The cascades are most truly beautiful, gleaming white
among the dark depths of foliage far away, and falling into deep
limpid basins, festooned and overhung with the richest and greenest
vegetation of this prolific climate, from the huge-leaved banana and
shining breadfruit to the most feathery of ferns and lycopodiums.
Each gulch opens on a velvet lawn close to the sea, and most of them
have space for a few grass houses, with cocoanut trees, bananas, and
kalo patches. There are sixty-nine of these extraordinary chasms
within a distance of thirty miles!
I think we came through eleven, fording the streams in all but two.
The descent into some of them is quite alarming. You go down almost
standing in your stirrups, at a right angle with the horse's head,
and up, grasping his mane to prevent the saddle slipping. He goes
down like a goat, with his bare feet, looking cautiously at each
step, sometimes putting out a foot and withdrawing it again in
favour of better footing, and sometimes gathering his four feet
under him and sliding or jumping. The Mexican saddle has great
advantages on these tracks, which are nothing better than ledges cut
on the sides of precipices, for one goes up and down not only in
perfect security but without fatigue. I am beginning to hope that I
am not too old, as I feared I was, to learn a new mode of riding,
for my companions rode at full speed over places where I should have
picked my way carefully at a foot's pace; and my horse followed
them, galloping and stopping short at their pleasure, and I
successfully kept my seat, though not without occasional fears of an
ignominious downfall. I even wish that you could see me in my Rob
Roy riding dress, with leather belt and pouch, a lei of the orange
seeds of the pandanus round my throat, jingling Mexican spurs, blue
saddle blanket, and Rob Roy blanket strapped on behind the saddle!
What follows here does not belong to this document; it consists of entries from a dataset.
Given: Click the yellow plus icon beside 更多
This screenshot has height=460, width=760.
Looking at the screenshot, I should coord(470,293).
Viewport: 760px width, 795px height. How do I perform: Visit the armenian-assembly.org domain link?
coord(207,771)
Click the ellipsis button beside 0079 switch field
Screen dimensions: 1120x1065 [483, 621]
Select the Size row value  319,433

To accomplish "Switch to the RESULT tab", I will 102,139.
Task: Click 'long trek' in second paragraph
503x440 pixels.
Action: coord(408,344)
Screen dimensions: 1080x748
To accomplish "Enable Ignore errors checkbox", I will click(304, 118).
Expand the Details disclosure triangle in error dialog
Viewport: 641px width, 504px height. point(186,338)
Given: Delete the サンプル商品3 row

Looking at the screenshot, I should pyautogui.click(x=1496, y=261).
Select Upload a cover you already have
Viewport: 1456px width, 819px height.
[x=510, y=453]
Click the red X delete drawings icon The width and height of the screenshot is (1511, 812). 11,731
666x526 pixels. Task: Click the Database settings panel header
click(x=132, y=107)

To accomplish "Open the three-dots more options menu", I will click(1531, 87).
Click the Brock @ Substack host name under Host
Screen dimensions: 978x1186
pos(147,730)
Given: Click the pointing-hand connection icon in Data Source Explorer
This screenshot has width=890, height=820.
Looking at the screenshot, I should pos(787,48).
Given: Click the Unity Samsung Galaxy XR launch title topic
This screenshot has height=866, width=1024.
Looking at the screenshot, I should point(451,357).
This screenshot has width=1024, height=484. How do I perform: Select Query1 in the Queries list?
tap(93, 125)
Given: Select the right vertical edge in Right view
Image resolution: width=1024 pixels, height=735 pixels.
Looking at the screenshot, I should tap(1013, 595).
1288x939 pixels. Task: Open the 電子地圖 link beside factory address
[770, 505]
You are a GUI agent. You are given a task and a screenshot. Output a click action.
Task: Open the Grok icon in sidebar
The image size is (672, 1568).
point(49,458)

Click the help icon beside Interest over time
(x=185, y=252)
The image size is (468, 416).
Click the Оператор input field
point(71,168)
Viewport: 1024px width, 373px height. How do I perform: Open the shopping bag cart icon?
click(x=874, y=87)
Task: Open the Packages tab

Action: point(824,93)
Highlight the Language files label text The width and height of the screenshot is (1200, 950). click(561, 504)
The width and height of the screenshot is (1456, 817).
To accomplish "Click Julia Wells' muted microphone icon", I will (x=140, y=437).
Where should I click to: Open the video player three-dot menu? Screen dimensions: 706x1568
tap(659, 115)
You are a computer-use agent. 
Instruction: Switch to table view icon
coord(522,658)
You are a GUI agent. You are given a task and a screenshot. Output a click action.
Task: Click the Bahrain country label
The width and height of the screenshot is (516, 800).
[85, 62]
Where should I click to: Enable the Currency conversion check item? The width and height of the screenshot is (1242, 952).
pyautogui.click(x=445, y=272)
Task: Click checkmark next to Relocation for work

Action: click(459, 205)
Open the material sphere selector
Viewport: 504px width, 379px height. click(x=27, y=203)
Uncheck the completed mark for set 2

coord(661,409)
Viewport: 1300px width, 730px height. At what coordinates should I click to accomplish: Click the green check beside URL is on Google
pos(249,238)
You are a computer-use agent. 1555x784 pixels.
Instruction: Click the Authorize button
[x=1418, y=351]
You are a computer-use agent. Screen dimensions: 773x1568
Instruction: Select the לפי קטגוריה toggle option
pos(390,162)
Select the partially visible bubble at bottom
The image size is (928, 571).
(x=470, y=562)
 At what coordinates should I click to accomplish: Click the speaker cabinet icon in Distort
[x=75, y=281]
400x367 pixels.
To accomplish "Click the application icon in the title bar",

This place is grandly situated 600 feet above a deep cove, into
which two beautiful gulches of great size run, with heavy cascades,
finer than Foyers at its best, and a native village is picturesquely
situated between the two. The great white rollers, whiter by
contrast with the dark deep water, come into the gulch just where we
forded the river, and from the ford a passable road made for hauling
sugar ascends to the house. The air is something absolutely
delicious; and the murmur of the rollers and the deep boom of the
cascades are very soothing. There is little rise or fall in the
cadence of the surf anywhere on the windward coast, but one even
sound, loud or soft, like that made by a train in a tunnel.
We were kindly welcomed, and were at once "made at home." Delicious
phrase! the full meaning of which I am learning on Hawaii, where,
though everything has the fascination of novelty, I have ceased to
feel myself a stranger. This is a roomy, rambling frame-house, with
a verandah, and the door, as is usual here, opens directly into the
sitting-room. The stair by which I go to my room suggests
possibilities, for it has been removed three inches from the wall by
an earthquake, which also brought down the tall chimney of the
boiling-house. Close by there are small pretty frame-houses for the
overseer, bookkeeper, sugar boiler, and machinist; a store, the
factory, a pretty native church near the edge of the cliff, and
quite a large native village below. It looks green and bright, and
the atmosphere is perfect, with the cool air coming down from the
mountains, and a soft breeze coming up from the blue dreamy ocean.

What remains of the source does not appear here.